There were other scattered paperback strip reprints that passed through my hands…some I kept, some got passed on or lost over the years. I do still have the couple of Wizard of Id books, and it surprised me that I didn’t try to get more, because I really enjoyed that comic. Not so surprised that I didn’t keep the one book of Crock I had, which I did not care for.

Somewhere in the boxes of books I still have the first Doonesbury collection I was ever given (An Especially Tricky People), presented to me by my grandmother shortly after its initial publication in 1977, when I was eight years old and probably had a heck of a time making heads or tails of the thing.
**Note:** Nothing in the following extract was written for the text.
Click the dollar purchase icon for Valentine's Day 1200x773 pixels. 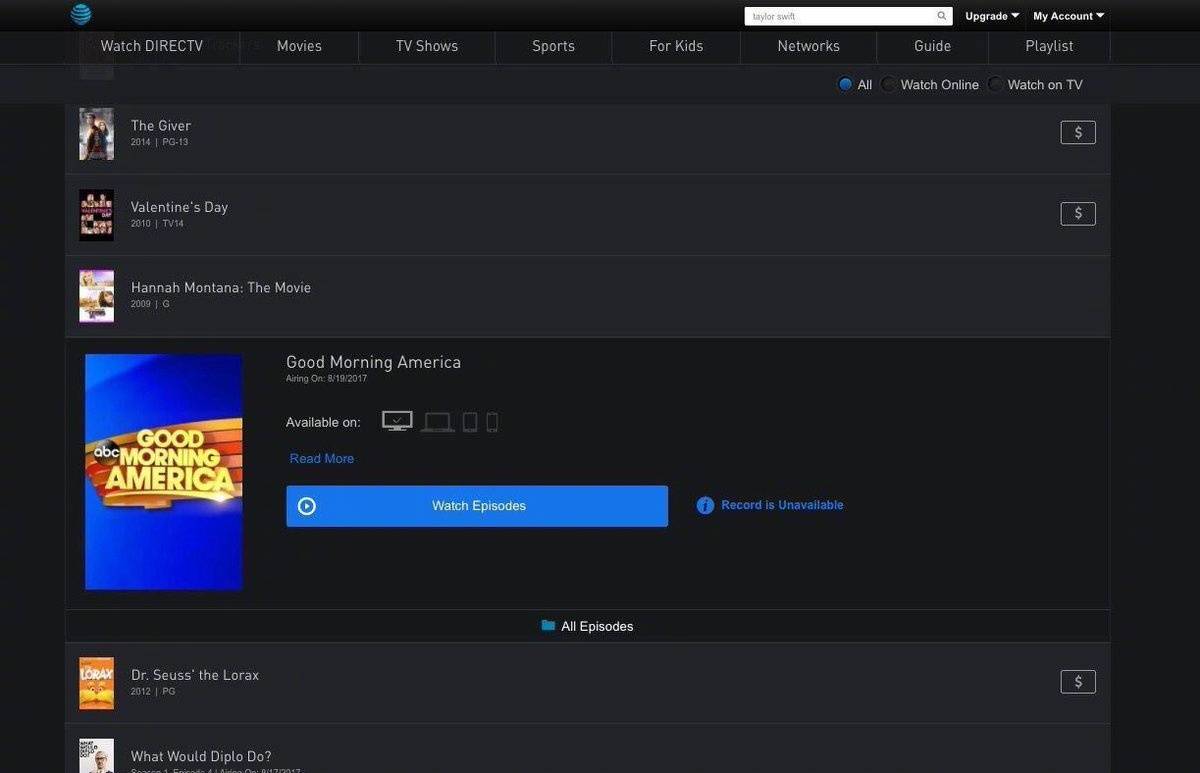pos(1078,213)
I got that parts of it were funny, and that Honey wasn’t getting the attention from Duke that she wanted, but the political content just whizzed over my head. (In later years, I ended up tracking down and buying just about every Doonesbury book, from the one reprinting the college strips up through, say, the 1990s.)
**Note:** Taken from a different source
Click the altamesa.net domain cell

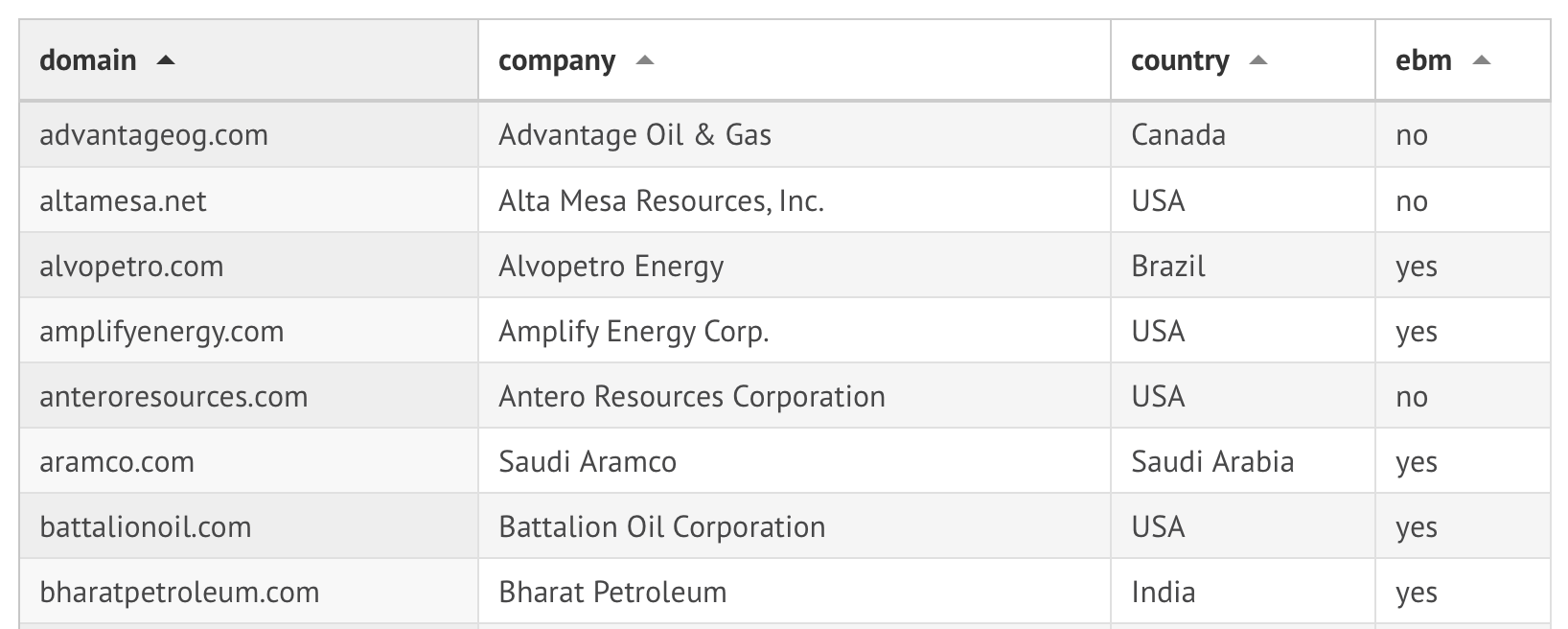[123, 200]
Some of the books I had but didn’t keep around were titles like The Family Circus and Dennis the Menace, which I liked well enough, I suppose, but the one-panel, essentially non-sequential nature of those comics didn’t really provide the…narrative, I guess, that I wanted from these comics as a kid. I mean, sure, I’ve come to appreciate them a bit more now (“oh, Not Me, you’ve done it again!”), but they just weren’t scratching that comical itch.

Another one I didn’t keep around was the one paperback of Tumbleweeds I somehow had on my shelves.
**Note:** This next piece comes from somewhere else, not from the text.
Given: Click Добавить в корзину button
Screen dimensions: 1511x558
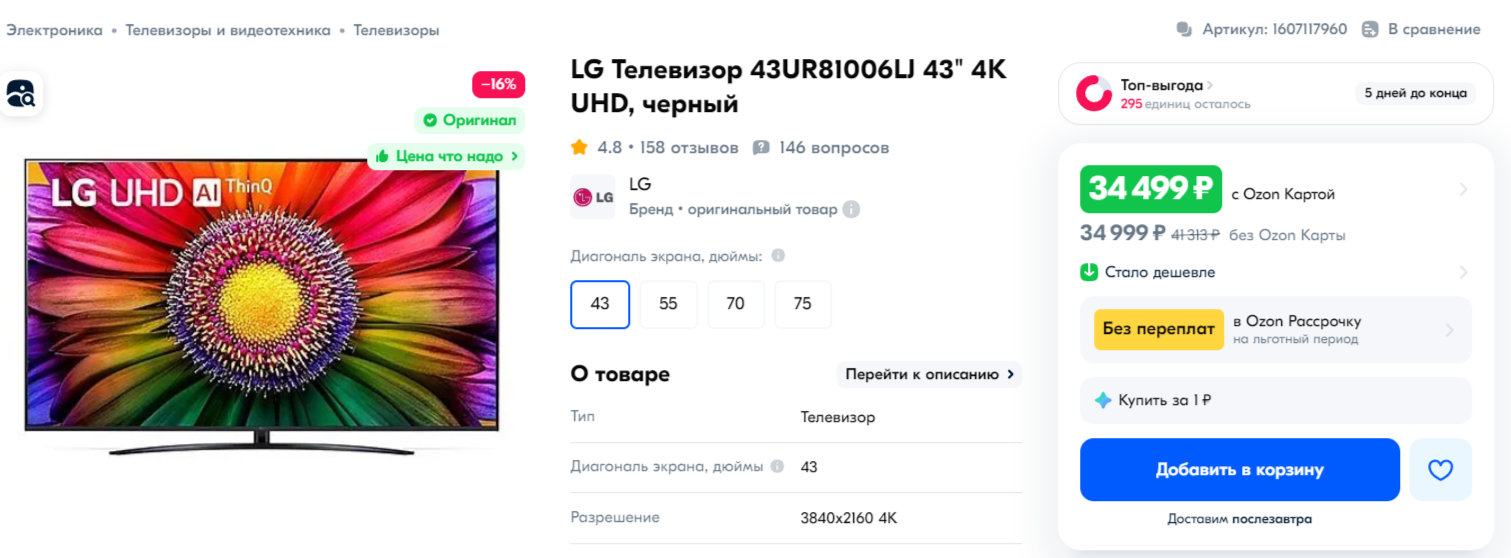Looking at the screenshot, I should click(x=1240, y=469).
I was thinking about Tumbleweeds a bit over the last day or two, as it had been reported that the cartoonist behidn the strip, Tom K. Ryan, had died. Well, okay, sure, I was thinking about the strip a few weeks ago when I made this gag at the end of the post here (and it was a gag…that’s not what I gave pal Dorian for Christmas…I gave him a gift card to Tower Records). I do remember reading that one book I had…I remember reading it multiple times, because when you’re a kid you do things like that, since you have lots of time to kill and your imminent death from old age isn’t just around the corner.

I seem to recall thinking it was…well, I don’t recollect my exact reaction to it, but it was something along the lines of “it was okay, at least it’s not the Peanuts books I own and have reread a million times.”

However, for some reason, as I got older, I found that Tumbleweeds just wasn’t for me. It just didn’t appeal to me…the art rubbed me the wrong way, I had trouble even parsing the appearances of the characters, the jokes didn’t do much for me…man, at this point, I can’t even remember any of the character names from the strip. Was there someone actually named “Tumbleweeds” in the comic? I couldn’t tell you. And I think the strip changed over to some sort of mechanical lettering versus hand lettering…no, sorry, couldn’t do it.

To be fair, it wasn’t like I was declaring from the rooftops “As God is my witness, I hate Tumbleweeds” or anything…it was more “this is not for me, but for other people” and left it at that. It doesn’t fill me with anything like the revulsion I have for Sad Sack, a comic that just seems so wholly terrible that I can’t understand anyone ever tolerating, much less supporting multiple titles for so many years. Yeah, sure, I realize this all sounds pretty rich from a guy who likes, well, you know, but for the longest time just a partial glimpse of Tumbleweeds on the funny pages made me avert my eyes and move on.

Well, seeing the write-ups of Tumbleweeds of late (and getting a tad bit of pushback from the Christmas gift “joke” I mentioned earlier) has made me decide to give this comic a second chance. I will buy a copy of one of the paperbacks (preferably one reprinting slightly older strips, maybe from the 1970s) and I’ll give it another shot. Could be that I’ll still not like it. Could be I’ll find myself collecting yet another series of strip reprints that I’ll have to find room for. I don’t know.

If anyone has any suggestions as to which book to try, feel free to let me know in between your defenses of Sad Sack. My preference is to try out one of those small paperbacks, like the ones I got as a child. Maybe, if I can figure it out, I’ll try to find a copy of the one I originally had.

I however won’t be revisiting Crock. Sorry, friends, I have my limits.